4. The method for remote laser charging of a multi-transmitter UAV according to claim 1, characterized in that: The tracking and aiming device includes two cameras mounted on either side of an optical collimating lens to capture images of the drone in flight from different angles. The captured images are then transmitted to an image acquisition card, which transmits the real-time image information to a computer. The computer then calculates the drone's position information based on two visual positioning theories.

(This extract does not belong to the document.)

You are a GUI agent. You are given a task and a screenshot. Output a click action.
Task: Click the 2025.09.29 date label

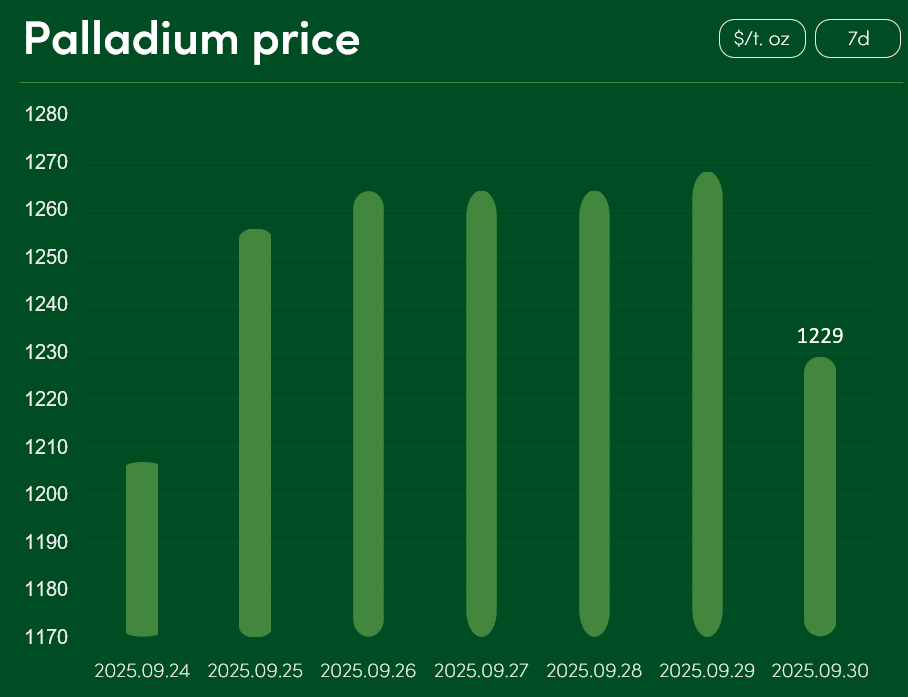coord(707,670)
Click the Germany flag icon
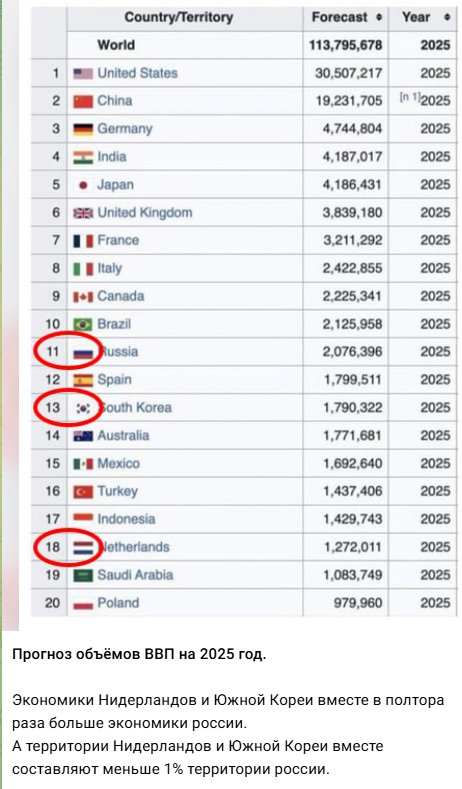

5. The method for remote laser charging of a multi-transmitter UAV according to claim 1, characterized in that: The tracking and aiming device uses a binocular vision positioning method including: Step 1: Real-time scene image acquisition: Binocular images are acquired through two cameras to form real-time images of the scene; Step 2, Binocular camera calibration: Obtain the intrinsic and extrinsic parameters of the two cameras respectively, generate a mapping model from image coordinates to world coordinates, and form a calibration model for the binocular camera; Step 3, Image Preprocessing: Using the acquired real-time scene images and the binocular camera calibration model, image preprocessing is performed on the acquired real-time scene images. Image preprocessing includes neighborhood averaging preprocessing and filtering preprocessing. Step 4, Image Feature Point Matching: The ORB algorithm is used to detect features in the images from the left and right cameras. The detected feature points are matched according to the matching algorithm, and the matched feature point pairs are recorded. Step 5: Calculate the disparity based on the matched feature point pairs, and obtain the three-dimensional coordinates of the matched point pairs in the camera coordinate system according to the principle of binocular vision ranging. Step 5: Calculate the camera pose using the PnP or ICP algorithm based on the 3D coordinates and image coordinates of the matching points; Step 6: Determine the current position and attitude of the drone based on the relative positional relationship between the camera and the drone; Step 7: Correct the positioning error by drawing on the ideas of visual SLAM and beacon recognition and positioning; Step 8: The UAV continuously moves and acquires position information in real time to obtain the global pose information of the UAV.